## BEGIN EXTRACTED DATA
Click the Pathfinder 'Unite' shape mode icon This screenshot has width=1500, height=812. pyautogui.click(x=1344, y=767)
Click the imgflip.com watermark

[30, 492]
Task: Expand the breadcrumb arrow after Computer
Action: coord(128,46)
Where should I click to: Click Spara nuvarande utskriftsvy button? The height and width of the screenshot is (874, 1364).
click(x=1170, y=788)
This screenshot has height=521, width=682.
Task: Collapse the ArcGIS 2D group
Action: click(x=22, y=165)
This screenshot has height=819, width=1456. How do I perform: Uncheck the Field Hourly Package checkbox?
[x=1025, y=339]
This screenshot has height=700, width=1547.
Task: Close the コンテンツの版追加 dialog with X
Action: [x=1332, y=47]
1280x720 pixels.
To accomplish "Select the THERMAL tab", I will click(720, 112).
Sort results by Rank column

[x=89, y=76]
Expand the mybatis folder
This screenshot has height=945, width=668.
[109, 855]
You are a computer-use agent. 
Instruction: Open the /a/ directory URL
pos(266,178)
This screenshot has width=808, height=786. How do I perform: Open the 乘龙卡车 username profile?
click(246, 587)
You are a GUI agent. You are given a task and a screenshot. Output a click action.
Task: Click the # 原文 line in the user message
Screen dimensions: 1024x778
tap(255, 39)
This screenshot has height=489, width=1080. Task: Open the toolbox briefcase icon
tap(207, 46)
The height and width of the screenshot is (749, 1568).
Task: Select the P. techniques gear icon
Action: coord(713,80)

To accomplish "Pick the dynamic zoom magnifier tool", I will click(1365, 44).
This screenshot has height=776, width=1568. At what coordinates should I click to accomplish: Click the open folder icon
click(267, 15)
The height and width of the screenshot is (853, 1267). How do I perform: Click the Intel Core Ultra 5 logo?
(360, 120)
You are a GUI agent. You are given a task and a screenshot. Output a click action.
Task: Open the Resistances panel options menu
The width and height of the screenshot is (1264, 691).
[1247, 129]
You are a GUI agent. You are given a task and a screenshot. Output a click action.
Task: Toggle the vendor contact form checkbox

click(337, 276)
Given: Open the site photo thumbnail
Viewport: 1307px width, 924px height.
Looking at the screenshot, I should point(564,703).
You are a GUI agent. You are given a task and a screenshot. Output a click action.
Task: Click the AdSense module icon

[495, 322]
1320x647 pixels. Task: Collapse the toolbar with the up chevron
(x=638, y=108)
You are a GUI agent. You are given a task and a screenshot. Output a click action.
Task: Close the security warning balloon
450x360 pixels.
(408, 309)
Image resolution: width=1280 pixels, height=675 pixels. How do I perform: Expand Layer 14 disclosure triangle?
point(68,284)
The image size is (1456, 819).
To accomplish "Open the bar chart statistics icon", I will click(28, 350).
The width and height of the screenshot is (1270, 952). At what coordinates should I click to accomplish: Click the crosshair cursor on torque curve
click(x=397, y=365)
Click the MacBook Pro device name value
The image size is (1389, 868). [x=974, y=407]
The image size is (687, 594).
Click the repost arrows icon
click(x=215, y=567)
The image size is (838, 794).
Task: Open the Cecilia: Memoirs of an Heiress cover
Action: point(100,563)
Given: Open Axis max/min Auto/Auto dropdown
## END EXTRACTED DATA
◆ **INSTRUCTIONS FOR THE TASK**:
Please reproduce the material starting with the line with "This screenshot has width=808, height=786." and going on through the line with "Action: coord(713,80)", changing "briefcase" to "suitcase" and leaving everything else the same.

◆ **WRITTEN ANSWER**:
This screenshot has width=808, height=786. How do I perform: Open the 乘龙卡车 username profile?
click(246, 587)
You are a GUI agent. You are given a task and a screenshot. Output a click action.
Task: Click the # 原文 line in the user message
Screen dimensions: 1024x778
tap(255, 39)
This screenshot has height=489, width=1080. Task: Open the toolbox suitcase icon
tap(207, 46)
The height and width of the screenshot is (749, 1568).
Task: Select the P. techniques gear icon
Action: coord(713,80)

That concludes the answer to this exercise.